*Work to complete*.
Word for word, transcribe the data below from the line with "You are a GUI" to the line with "Contact Us (878, 1403)", keeping both of those lines.

** Opening Records shown block **

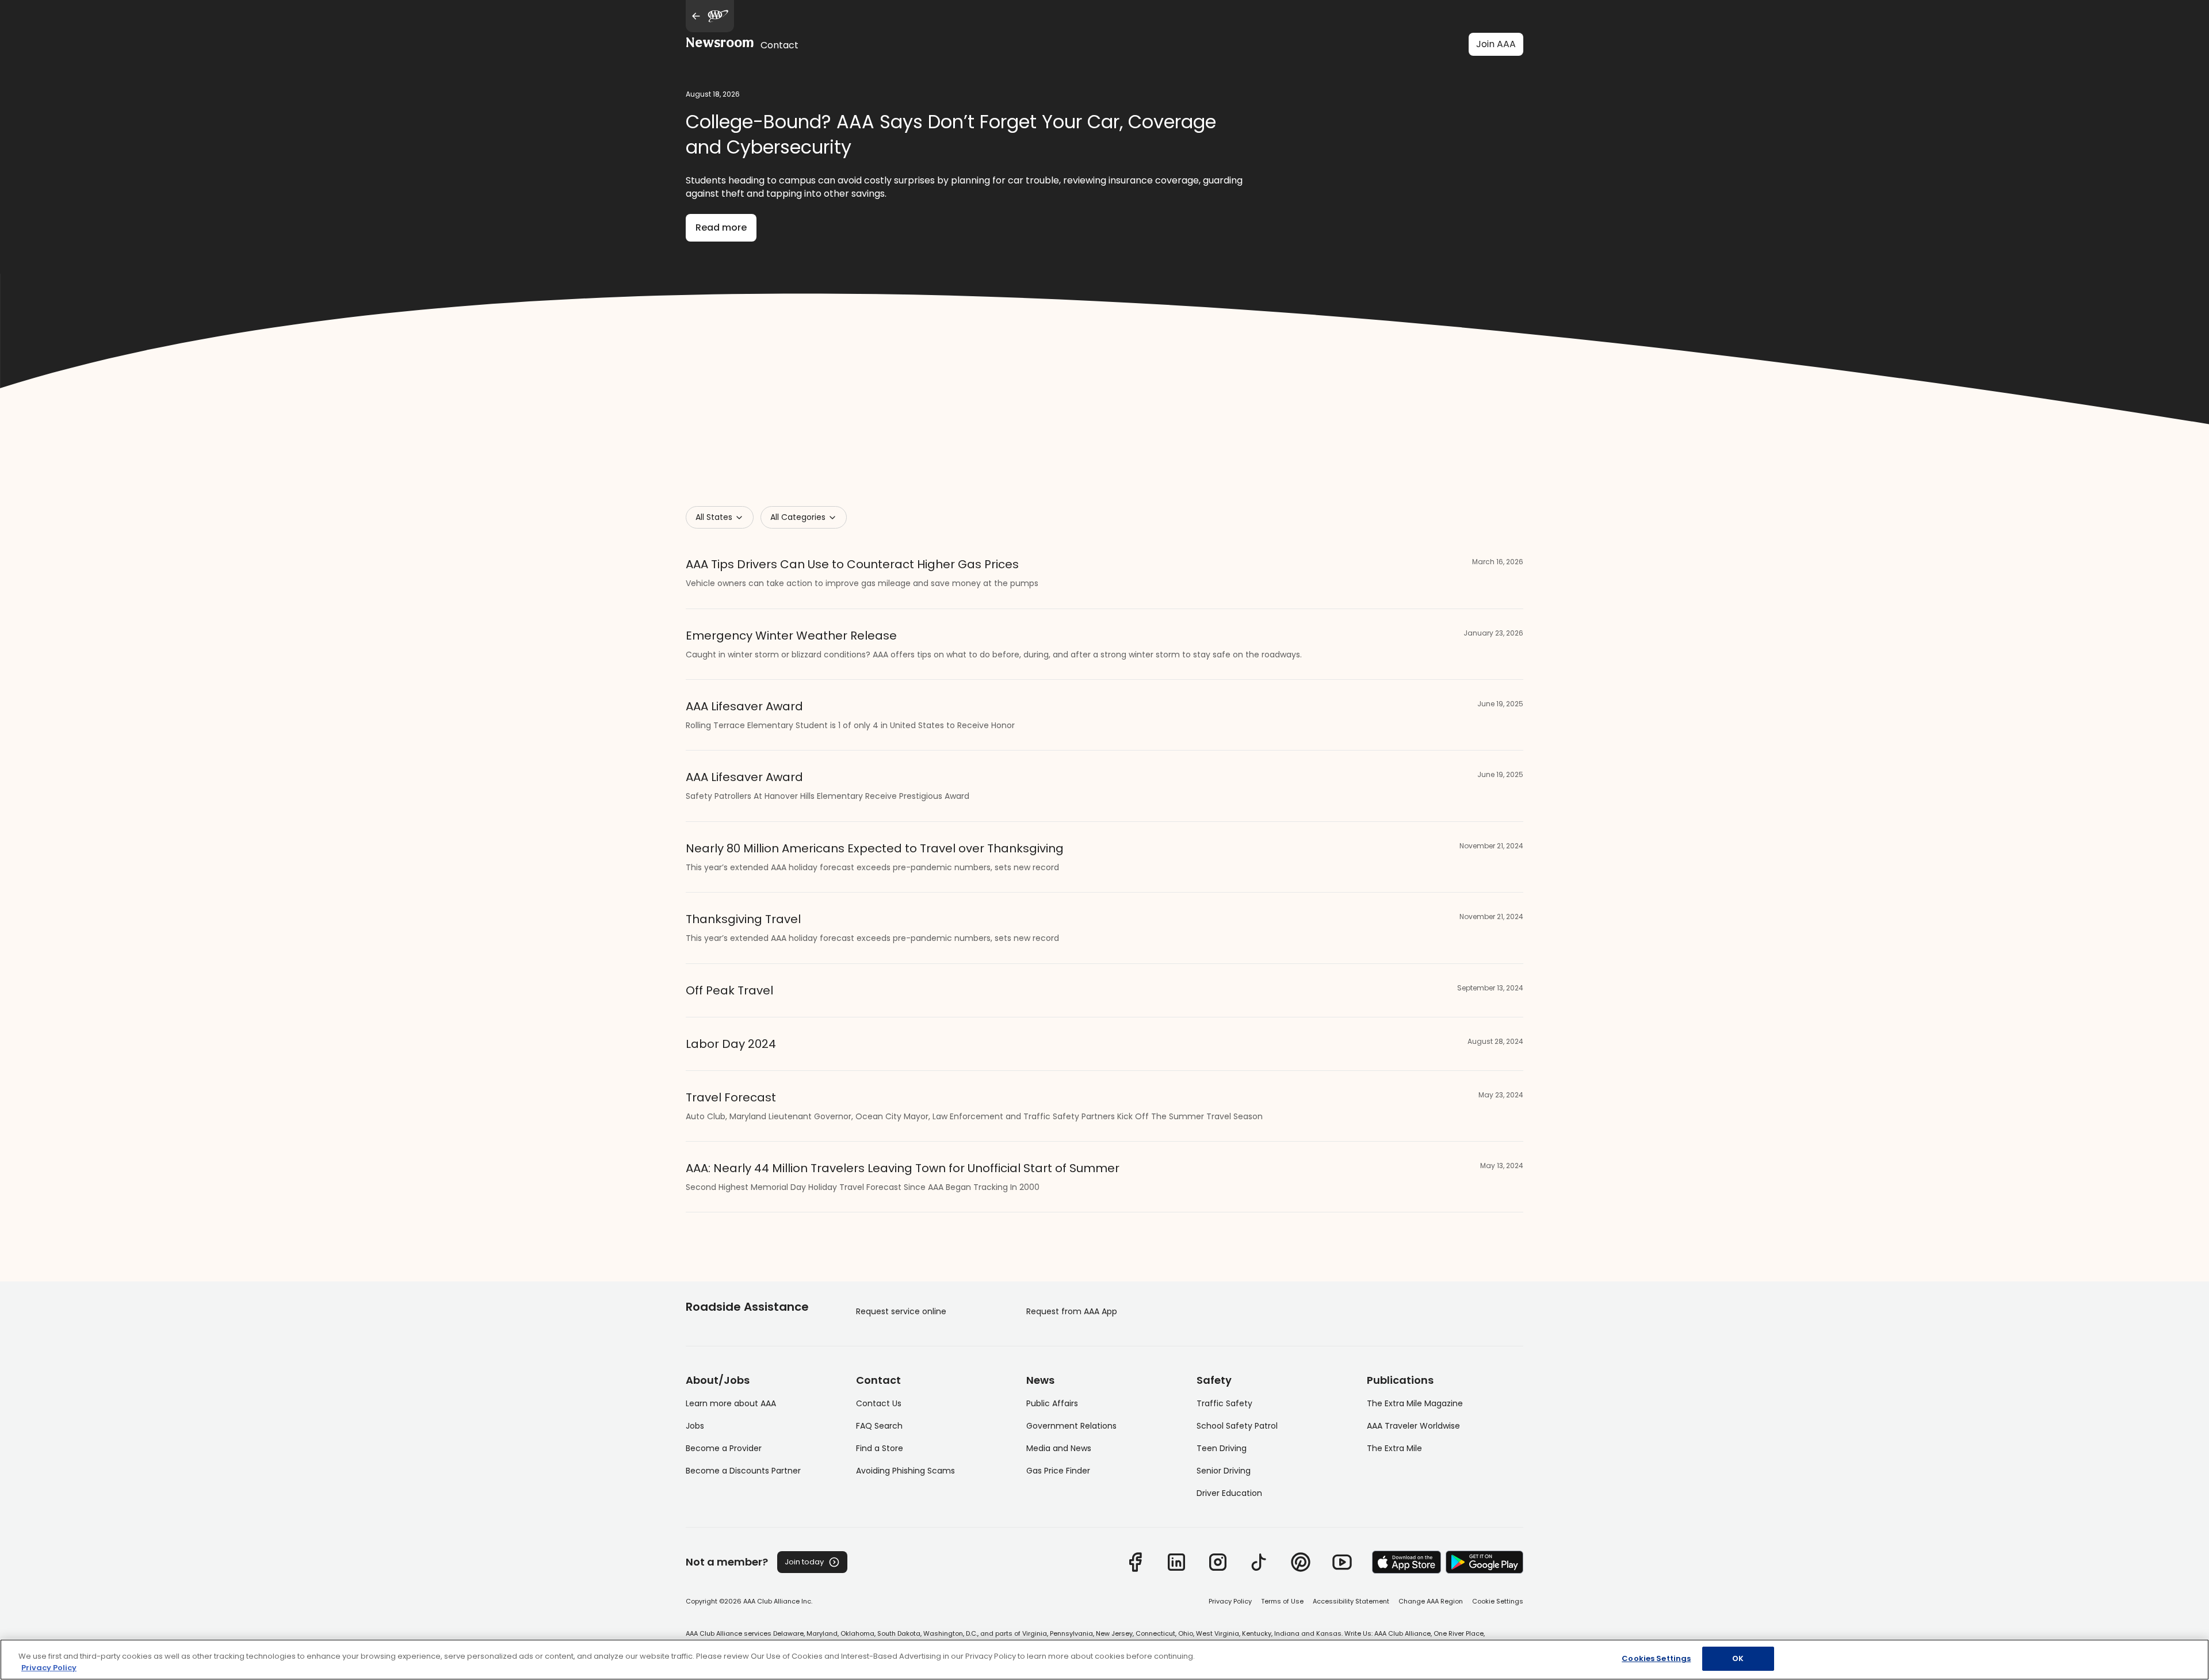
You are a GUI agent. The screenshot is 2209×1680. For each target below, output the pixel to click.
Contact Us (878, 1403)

** Closing Records shown block **
** Opening Records shown block **

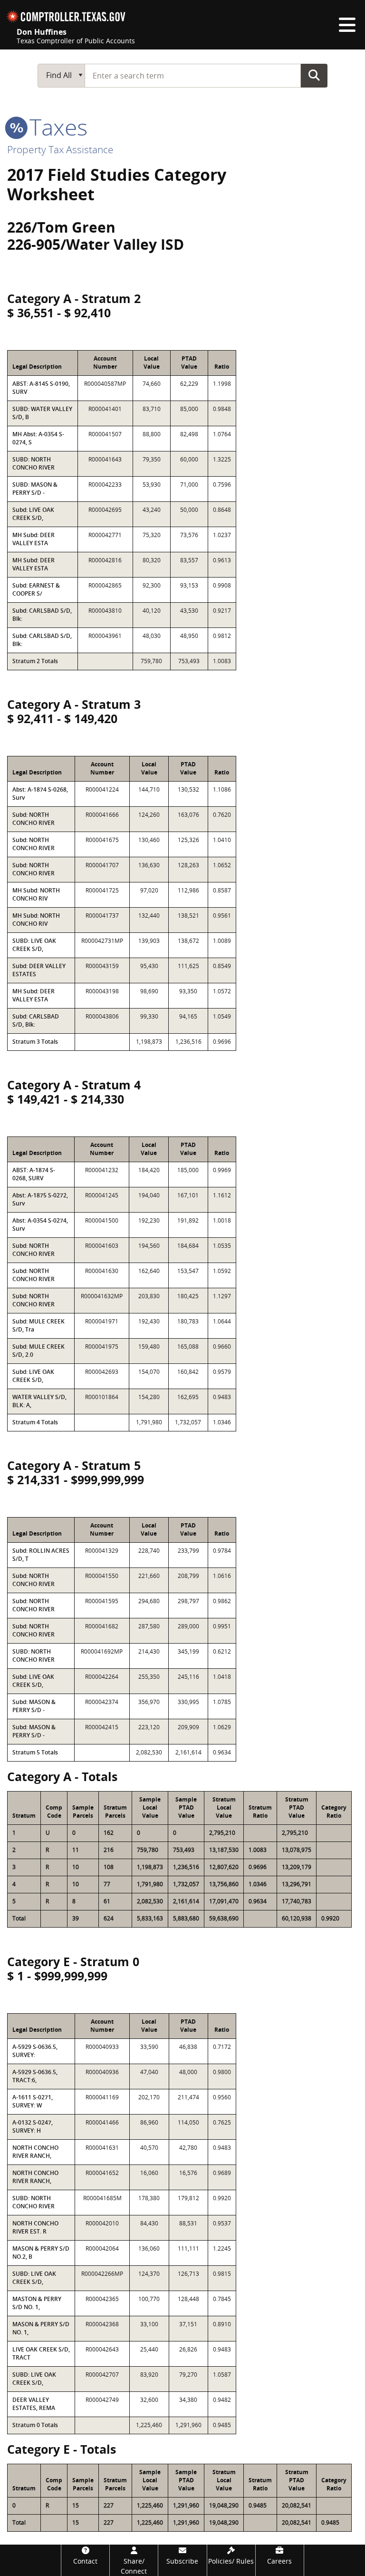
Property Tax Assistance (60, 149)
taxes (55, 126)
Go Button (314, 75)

** Closing Records shown block **

*Task solution*.
You are a GUI agent. The screenshot is 2209×1680. For each target below, output the pixel to click.
Contact Us (878, 1403)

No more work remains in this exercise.